Re: [QUESTION FOR ARM64 TLB] performance issue and implementation difference of TLB flush

From: Mark Rutland
Date: Tue May 09 2023 - 10:30:33 EST


On Sat, May 06, 2023 at 10:51:23AM +0800, Gang Li wrote:
> Hi,
>
> On 2023/4/28 17:27, Mark Rutland wrote:> The architecture allows a CPU to
> allocate TLB entries at any time for any
> > reason, for any valid translation table entries reachable from the root
> > in TTBR{0,1}_ELx. That can be due to speculation, prefetching, and/or other
> > reasons.
>
> TLB will be allocated due to prefetching or branch prediction. Will it
> be invalidated when the prediction fails?

No; once allocated they're allowed to remain until explicitly invalidated.
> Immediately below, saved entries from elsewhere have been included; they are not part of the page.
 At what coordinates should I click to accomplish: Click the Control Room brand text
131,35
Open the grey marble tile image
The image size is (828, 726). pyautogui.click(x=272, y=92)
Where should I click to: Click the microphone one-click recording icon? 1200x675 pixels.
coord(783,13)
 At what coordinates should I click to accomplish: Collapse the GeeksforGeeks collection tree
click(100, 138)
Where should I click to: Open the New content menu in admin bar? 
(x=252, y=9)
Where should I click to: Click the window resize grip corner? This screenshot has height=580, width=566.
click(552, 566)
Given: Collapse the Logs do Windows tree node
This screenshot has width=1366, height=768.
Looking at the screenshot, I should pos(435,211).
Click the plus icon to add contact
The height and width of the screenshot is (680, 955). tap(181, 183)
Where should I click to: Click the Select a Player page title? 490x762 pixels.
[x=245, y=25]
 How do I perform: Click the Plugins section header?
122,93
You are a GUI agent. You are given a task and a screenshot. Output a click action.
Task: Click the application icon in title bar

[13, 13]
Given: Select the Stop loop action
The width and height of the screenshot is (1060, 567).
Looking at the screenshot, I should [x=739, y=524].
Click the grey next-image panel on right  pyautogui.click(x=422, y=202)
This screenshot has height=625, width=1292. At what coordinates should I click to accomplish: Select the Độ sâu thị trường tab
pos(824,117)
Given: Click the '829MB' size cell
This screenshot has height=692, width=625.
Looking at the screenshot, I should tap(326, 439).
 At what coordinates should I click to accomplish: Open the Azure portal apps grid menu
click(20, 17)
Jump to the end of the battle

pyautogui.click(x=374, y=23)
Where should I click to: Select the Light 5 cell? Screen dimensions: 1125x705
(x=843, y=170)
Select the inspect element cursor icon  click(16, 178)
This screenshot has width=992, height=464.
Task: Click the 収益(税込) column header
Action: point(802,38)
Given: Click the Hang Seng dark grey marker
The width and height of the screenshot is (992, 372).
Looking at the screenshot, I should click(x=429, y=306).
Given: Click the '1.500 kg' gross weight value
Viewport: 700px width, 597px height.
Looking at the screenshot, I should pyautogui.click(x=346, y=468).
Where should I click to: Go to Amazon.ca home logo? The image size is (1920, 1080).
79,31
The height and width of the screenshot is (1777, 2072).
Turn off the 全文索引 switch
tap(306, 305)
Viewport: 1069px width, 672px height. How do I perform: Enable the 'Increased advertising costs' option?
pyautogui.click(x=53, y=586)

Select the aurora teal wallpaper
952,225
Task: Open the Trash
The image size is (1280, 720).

See below for more detail.

> > Due to that, it doesn't matter whether or not a CPU explicitly accesses a
> > memory location -- TLB entries can be allocated regardless.
> > Consequently, the
> > spinlock doesn't make any difference.
>
> And is there any kind of ARM manual or guide that explains these details to
> help us programming better?

There's no guide that I am aware of, but this is described in the ARM ARM. The
current relase (ARM DDI 0487J.a) can be found at:

https://developer.arm.com/documentation/ddi0487/ja

... and in future, the latest version should be available at:

https://developer.arm.com/documentation/ddi0487/latest

In the latest release (ARM DDI 0487J.a) relevant information can be found in
section D8 "The AArch64 Virtual Memory System Architecture", with key
information in D8.13 "Translation Lookaside Buffers" and D8.14 "TLB
maintenance".

For example, early in D8.13 we have the rule:

| R_SQBCS
|
| When address translation is enabled, a translation table entry for an
| in-context translation regime that does not cause a Translation fault, an
| Address size fault, or an Access flag fault is permitted to be cached in a
| TLB or intermediate TLB caching structure as the result of an explicit or
| speculative access.

Thanks,
Mark.